Inflation Readings Will Be the Focus This Week

This week will be all about inflation as several reports will force the issue over whether inflationary forces are building or remaining quiescent. September PPI, CPI, Real Average Hourly Earnings and Import Prices will all be revealed this week and if expectations come to pass it will show that inflationary forces are generally stable. Of all the price level reports the CPI will be the most anticipated but it doesn’t come until Thursday which will be after a boatload of new Treasuries are auctioned so that new supply should keep pressure on prices until we’re clear of the auctions on Thursday. If supply is taken down without too much indigestion (read higher yields), and inflation readings come as expected the array of risks appear tilted bullishly after what has been an unrelenting bearish run of late.



Short-Term Rates

Short-term Rates

Economic Calendar

Economic Calendar


Top Events of the Week Top 5 Events for the Week

OCT 9-12,  2018

1. September Inflation Readings — Wed./Thurs.
2. Treasury Supply — Tues/Wed./Thurs.
3. Sept. Real Average Hourly Earnings — Thursday
4. September Import Price Index — Friday  
5. October U. of Michigan Sentiment — Friday


1.  September Inflation Readings — Wed./Thurs.

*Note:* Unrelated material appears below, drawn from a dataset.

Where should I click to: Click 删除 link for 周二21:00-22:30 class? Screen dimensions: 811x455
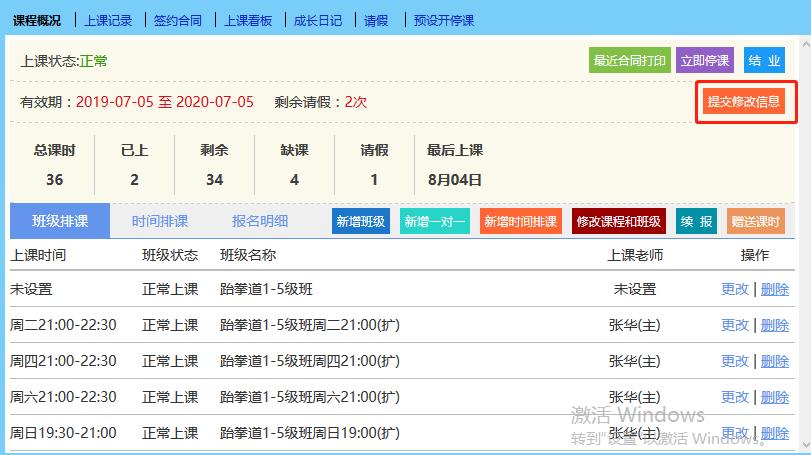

This is easily the week of inflation discovery. In addition to the PPI and CPI releases we also get import price changes and the Real Average Hourly Wage series which will provide a look at the earnings power of the consumer after inflation. The most important release, however, will be the September CPI release on Thursday. Expectations are for September to be up 0.2% matching the gain in August.  The core rate (ex-food and energy) is also expected to increase 0.2% versus 0.1% in August.  On a year-over-year basis, CPI is forecast to drop 3/10ths to 2.4% from August’s 2.7% while core CPI YoY is expected to increase 1/10th to 2.3% versus 2.2% the prior month. While the YoY measures are above the Fed’s stated 2% benchmark the Fed’s preferred inflation measure, core PCE, remains slightly under 2% at 1.96%. That being said, the trend in PCE is towards 2%, and with decent wage gains continuing the Fed seems secure in the belief that inflation is moving toward its 2% benchmark. If the expected readings come to pass they won’t, however, indicate a leg higher in inflation and so it’ll be interesting to see how Treasury yields react given the back-up in the last week, that was in part inspired by some thoughts that inflation was beginning to percolate higher.


CPI Yoy vs Core CPI Yoy


2.  Treasury Supply — Tuesday/Wednesday/Thursday

In the final reopening auction series before the November refunding announcement the Treasury Department will offer $36 billion 3-year notes, $23 billion 10-year notes and $15 billion in 30-year bonds in this week’s shortened auction schedule. Additionally on the supply front will be bill auctions of 1-, 3-, 6- and 12-month maturities today. In all, with $24 billion of maturing securities, net new cash needed is $50 billion, the largest since 2011. The recent selloff across the Treasury curve may provide some incentive for the buyers needed to fill the new cash needed, or the yield back-up, if it continues early into this week, could serve to frighten investors until the selling momentum slows.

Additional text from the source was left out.